■ **练习目标**:
把从含有“The width and”的那一行到含有“Action: (x=1212, y=294)”的那一行（两端都算）列成 Markdown 表格，略去空行，两列分别命名为“序号”和“行内容”。

___ 给定的行 ___

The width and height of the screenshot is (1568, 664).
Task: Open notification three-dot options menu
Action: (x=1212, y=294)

___
___ 给定的行 ___

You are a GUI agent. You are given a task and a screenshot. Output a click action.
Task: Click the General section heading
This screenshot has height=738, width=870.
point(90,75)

___

■ **完成的任务**:
| 序号 | 行内容 |
|---|---|
| 1 | The width and height of the screenshot is (1568, 664). |
| 2 | Task: Open notification three-dot options menu |
| 3 | Action: (x=1212, y=294) |